Beware of Accidental Symmetry

February 2016

This post is a draft. Content may be incomplete or missing.

Brain dump

Let’s say you’re writing a CLI to exercise a couple different entry points of a shared lib. At first you only support one argument, so you implement it as:

if (0 == strcmp("-foo", argv[1])) {
    myLib->foo();
}

Later you add another entry point:

if (0 == strcmp("-foo", argv[1])) {
    myLib->foo();
}
else if (0 == strcmp("-bar", argv[1])) {
    myList->bar();
}

And later, two more:

if (0 == strcmp("-foo", argv[1])) {
    myLib->foo();
}
else if (0 == strcmp("-bar", argv[1])) {
    myList->bar();
}
else if (0 == strcmp("-baz", argv[1])) {
    myList->baz();
}
else if (0 == strcmp("-quux", argv[1])) {
    myList->quux();
}

We’re starting to see a pattern here – every entry point is a void function that takes no arg. So let’s simplify this a bit for people adding new entry points:

typedef void (*EntryPoint)();

static struct { const char *argname; EntryPoint func; }
EntryPoints[] =
{
    { "-foo",  myLib->foo },
    { "-bar",  myLib->bar },
    { "-baz",  myLib->baz },
    { "-quux", myLib->quux },
};

#define ArraySize(a) (sizeof(a) / sizeof((a)[0]))

for (int i = 0; i < ArraySize(EntryPoints); ++i) {
    if (0 == strcmp(argv[i], EntryPoints[i].argname)) {
        EntryPoints[i].func();
    }
}

Now if a user wants to add a new entry point, they just add a new item to the EntryPoints table. The extra boilerplate from arg parsing is factored away.

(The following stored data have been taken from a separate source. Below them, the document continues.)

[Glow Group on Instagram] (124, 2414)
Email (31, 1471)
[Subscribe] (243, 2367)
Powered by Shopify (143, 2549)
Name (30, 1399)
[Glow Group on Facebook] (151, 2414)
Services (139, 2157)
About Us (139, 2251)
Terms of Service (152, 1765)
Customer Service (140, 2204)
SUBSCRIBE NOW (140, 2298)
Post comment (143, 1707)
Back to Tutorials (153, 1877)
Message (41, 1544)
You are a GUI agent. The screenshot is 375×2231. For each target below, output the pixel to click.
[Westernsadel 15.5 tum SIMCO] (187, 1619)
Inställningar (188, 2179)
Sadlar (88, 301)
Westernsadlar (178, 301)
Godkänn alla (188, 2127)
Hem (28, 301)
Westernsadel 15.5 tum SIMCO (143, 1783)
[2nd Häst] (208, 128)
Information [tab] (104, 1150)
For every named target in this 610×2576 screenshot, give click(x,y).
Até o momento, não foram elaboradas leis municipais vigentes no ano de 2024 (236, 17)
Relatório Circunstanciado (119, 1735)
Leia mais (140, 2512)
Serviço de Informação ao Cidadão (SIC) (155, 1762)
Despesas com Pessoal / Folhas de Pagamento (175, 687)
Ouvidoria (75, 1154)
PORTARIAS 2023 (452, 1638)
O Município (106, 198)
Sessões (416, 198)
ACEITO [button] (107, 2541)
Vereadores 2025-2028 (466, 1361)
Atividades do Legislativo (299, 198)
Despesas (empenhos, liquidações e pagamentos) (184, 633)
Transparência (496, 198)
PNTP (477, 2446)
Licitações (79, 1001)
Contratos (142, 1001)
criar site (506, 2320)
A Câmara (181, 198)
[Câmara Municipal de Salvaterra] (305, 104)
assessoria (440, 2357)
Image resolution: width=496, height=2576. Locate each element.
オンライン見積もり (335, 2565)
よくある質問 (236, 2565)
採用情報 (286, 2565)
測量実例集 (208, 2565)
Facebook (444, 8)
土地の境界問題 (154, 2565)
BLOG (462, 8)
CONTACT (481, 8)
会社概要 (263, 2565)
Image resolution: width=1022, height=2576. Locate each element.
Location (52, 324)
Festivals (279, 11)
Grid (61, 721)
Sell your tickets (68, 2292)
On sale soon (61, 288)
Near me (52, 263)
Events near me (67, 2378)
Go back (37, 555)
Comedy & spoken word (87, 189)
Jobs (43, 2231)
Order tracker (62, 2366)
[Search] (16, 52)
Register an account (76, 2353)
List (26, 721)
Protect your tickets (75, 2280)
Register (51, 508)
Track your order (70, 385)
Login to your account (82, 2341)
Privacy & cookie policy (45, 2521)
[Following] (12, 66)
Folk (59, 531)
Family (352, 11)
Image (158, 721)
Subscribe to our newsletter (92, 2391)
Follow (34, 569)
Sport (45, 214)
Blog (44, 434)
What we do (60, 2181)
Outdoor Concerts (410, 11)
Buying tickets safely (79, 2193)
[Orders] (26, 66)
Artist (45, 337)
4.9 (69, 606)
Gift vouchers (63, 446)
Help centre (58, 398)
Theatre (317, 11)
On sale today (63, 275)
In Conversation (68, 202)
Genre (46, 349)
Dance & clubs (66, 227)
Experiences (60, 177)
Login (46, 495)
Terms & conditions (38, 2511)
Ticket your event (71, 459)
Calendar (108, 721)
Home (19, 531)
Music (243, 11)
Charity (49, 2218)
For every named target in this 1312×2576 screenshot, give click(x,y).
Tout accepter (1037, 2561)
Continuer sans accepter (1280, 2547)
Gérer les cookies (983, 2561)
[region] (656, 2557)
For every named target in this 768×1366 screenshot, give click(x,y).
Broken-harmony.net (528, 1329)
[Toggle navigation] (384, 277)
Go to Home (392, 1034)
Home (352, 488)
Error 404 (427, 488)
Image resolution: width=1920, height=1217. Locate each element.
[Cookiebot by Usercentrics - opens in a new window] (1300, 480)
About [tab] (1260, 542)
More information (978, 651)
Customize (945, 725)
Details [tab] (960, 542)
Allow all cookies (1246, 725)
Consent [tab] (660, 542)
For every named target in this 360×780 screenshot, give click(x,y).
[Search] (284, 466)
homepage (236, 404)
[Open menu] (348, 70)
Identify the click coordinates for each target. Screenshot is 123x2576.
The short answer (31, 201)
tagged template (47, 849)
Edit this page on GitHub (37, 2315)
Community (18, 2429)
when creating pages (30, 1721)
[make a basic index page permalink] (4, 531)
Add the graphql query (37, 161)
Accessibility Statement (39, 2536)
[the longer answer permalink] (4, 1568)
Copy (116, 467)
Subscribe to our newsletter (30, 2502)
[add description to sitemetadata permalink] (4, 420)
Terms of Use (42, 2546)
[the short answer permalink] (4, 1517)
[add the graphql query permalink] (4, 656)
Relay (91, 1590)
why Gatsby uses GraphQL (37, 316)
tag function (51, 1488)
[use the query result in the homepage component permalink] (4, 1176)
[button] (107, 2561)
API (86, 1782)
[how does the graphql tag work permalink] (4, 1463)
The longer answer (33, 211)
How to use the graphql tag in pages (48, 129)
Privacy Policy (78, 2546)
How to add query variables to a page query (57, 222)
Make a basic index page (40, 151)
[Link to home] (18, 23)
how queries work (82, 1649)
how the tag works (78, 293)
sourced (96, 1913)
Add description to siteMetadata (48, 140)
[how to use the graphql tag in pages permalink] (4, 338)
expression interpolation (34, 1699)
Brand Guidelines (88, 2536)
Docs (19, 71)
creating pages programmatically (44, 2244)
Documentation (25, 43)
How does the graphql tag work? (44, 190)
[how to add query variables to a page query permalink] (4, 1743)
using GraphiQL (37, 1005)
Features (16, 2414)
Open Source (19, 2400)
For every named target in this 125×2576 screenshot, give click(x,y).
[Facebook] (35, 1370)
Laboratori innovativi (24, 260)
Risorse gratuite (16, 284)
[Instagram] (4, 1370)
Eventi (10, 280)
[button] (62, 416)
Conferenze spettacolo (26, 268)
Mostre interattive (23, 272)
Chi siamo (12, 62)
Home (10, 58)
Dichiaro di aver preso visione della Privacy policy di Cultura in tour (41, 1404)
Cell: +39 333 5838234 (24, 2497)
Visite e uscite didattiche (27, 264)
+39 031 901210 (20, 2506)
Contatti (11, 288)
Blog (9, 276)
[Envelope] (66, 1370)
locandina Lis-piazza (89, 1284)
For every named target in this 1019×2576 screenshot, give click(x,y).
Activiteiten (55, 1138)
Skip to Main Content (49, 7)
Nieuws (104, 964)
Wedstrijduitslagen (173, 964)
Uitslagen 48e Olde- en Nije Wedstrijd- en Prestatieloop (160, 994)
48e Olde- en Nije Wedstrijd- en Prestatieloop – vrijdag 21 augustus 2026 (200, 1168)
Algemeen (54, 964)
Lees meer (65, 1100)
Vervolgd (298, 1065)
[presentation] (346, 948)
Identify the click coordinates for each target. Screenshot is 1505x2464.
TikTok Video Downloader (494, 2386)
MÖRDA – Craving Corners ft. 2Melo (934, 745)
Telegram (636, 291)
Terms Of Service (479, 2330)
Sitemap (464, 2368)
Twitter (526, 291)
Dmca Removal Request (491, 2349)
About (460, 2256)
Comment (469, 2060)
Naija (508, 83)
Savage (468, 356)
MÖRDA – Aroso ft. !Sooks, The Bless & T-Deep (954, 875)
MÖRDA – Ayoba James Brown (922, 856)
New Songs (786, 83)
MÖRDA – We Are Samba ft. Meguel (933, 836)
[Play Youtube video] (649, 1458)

So, is this a good refactor?

It depends.

Can you guarantee that every entry point will always conform to the signature EntryPoint? What happens if some poor developer wants to add a command line entry point for a function which accepts a single user argument? Before the refactor we did above, this was easy:

  1. Add an else if for the new function
  2. Check for argv[2]
  3. Call the function, passing argv[2]

But after our refactor, adding something which should seem simple is actually a big mess. The developer trying to add the entry point is basically screwed at this point. What are they tod o?

  • Extend the EntryPoints table to somehow represent functions which require an argument?
  • Add a special case for the one specific function which requires an extra parameter (and pray this case never comes up again)?

Either way, what would have been a simple refactor is now going to be a major rework of the subsystem being touched. These kinds of unexpected costs are what put software projects behind schedule!

The lesson learned: your software development education and experience will teach you to become a very good ‘code compressor.’ Over time you’ll get better and better at seeing when duplicated code could be replaced by another programming construct which reduces boilerplate.

Sometimes you’ll see refactors that are possible based on the way things are today. Remember when doing a refactor to think about invariants. For example, this isn’t a good reason to do the refactor above:

For example, today all entry points in my CLI take zero arguments.
Therefore I can represent all of them using the same function pointer.
Therefore I can refactor the entrypoints into a table indexed by a for loop.

But this is:

By nature of the library I’m writing, I can guarantee all entry points in my CLI take zero arguments.
Therefore I can represent all of them using the same function pointer.
Therefore I can refactor the entrypoints into a table indexed by a for loop.